A defect in endothelial autophagy occurs in patients with nonalcoholic steatohepatitis and promotes inflammation and fibrosis.

 

Background and aims: Previous studies demonstrated that autophagy is protective in hepatocytes and macrophages, but detrimental in hepatic stellate cells in chronic liver diseases. The role of autophagy in liver sinusoidal endothelial cells (LSECs) in nonalcoholic steatohepatitis (NASH) is unknown. Our aim was to analyze the potential implication of autophagy in LSECs in NASH and liver fibrosis.

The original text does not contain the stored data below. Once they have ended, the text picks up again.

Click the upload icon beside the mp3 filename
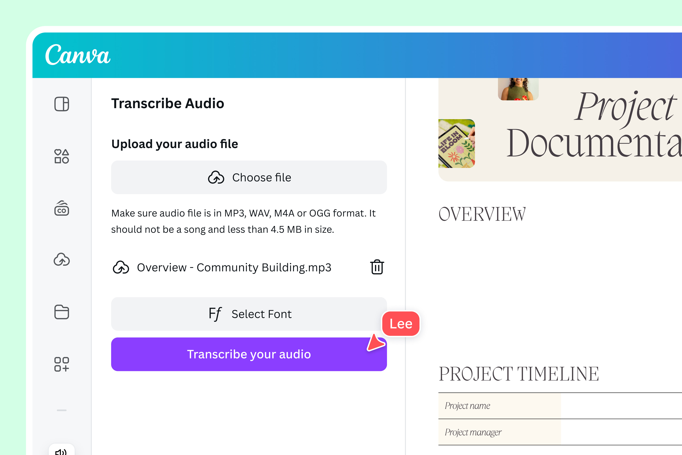The image size is (682, 455). [x=122, y=268]
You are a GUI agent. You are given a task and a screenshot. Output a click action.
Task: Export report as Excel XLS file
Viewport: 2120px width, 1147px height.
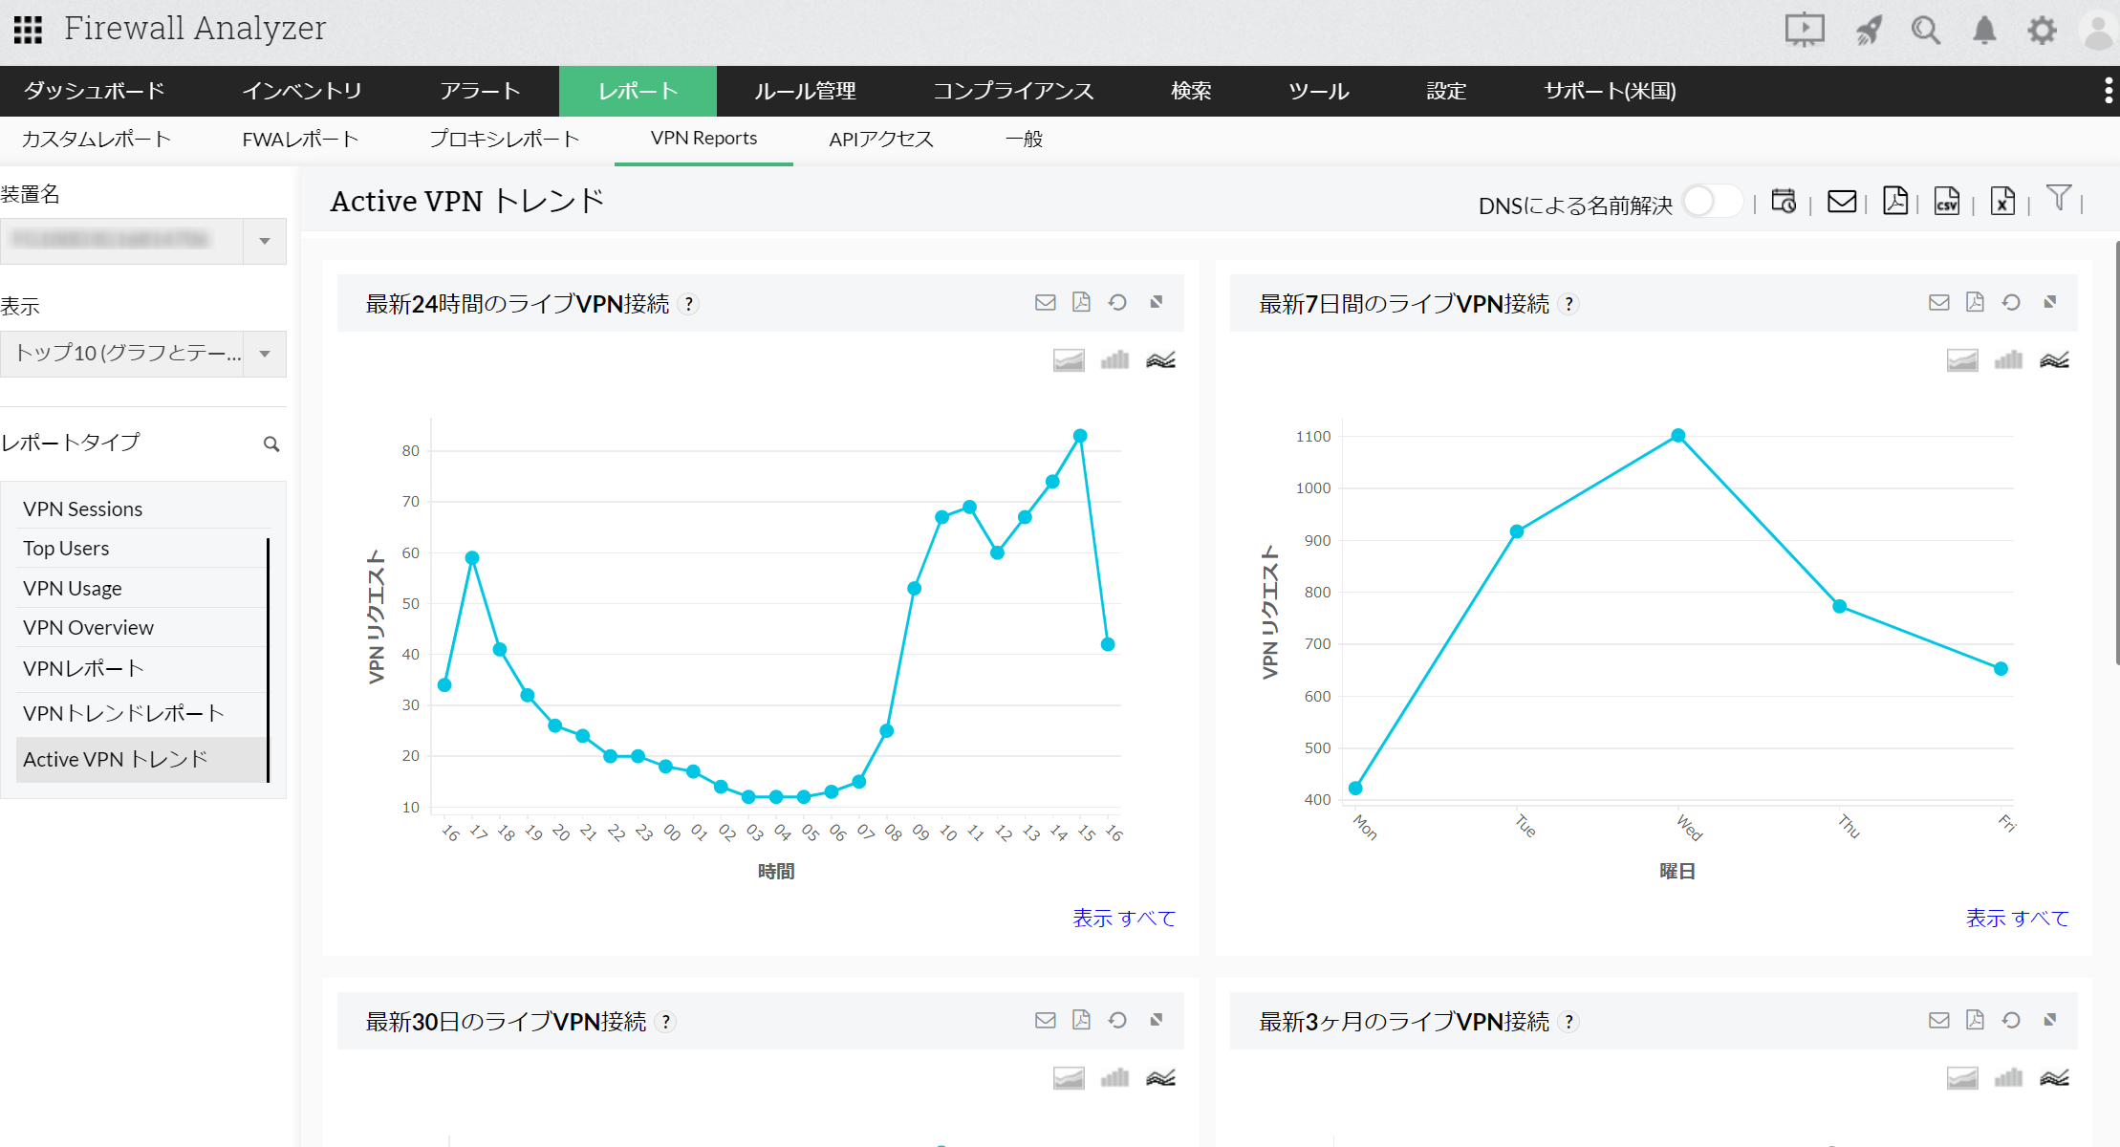(x=2002, y=202)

Methods: We analyzed autophagy in LSECs from patients using transmission electron microscopy. We determined the consequences of a deficiency in autophagy: (a) on LSECs phenotype, using primary LSECs and an LSECs line; (b) on early stages of NASH and on advanced stages of liver fibrosis, using transgenic mice deficient in autophagy specifically in endothelial cells and fed a high-fat diet or chronically treated with carbon tetrachloride, respectively.

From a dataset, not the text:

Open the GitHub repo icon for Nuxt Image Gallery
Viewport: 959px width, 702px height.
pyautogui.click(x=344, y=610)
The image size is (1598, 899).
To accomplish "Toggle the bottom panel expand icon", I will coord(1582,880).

Results: Patients with NASH had twice less LSECs containing autophagic vacuoles than patient without liver histological abnormalities, or with simple steatosis. LSECs from mice deficient in endothelial autophagy displayed an up-regulation of genes implicated in inflammatory pathways. In LSEC line, deficiency in autophagy enhanced inflammation (CCL2, CCL5, IL-6 and VCAM-1 expression), features of endothelial-to-mesenchymal transition (α-SMA, Tgf-β1, Collagen-1α2 expression) and apoptosis (cleaved Caspase 3). In mice fed a high-fat diet, deficiency in endothelial autophagy induced liver expression of inflammatory markers (Ccl2, Ccl5, Cd68, VCAM-1), liver cell apoptosis (cleaved Caspase-3) and perisinusoidal fibrosis. Mice deficient in endothelial autophagy treated with carbon tetrachloride also developed more perisinusoidal fibrosis. 

Conclusions: A defect in autophagy in LSECs occurs in patients with NASH. Deficiency in endothelial autophagy promotes the development of liver inflammation, features suggesting endothelial-to-mesenchymal transition, apoptosis and liver fibrosis at early stages of NASH, but also favors more advanced stages of liver fibrosis.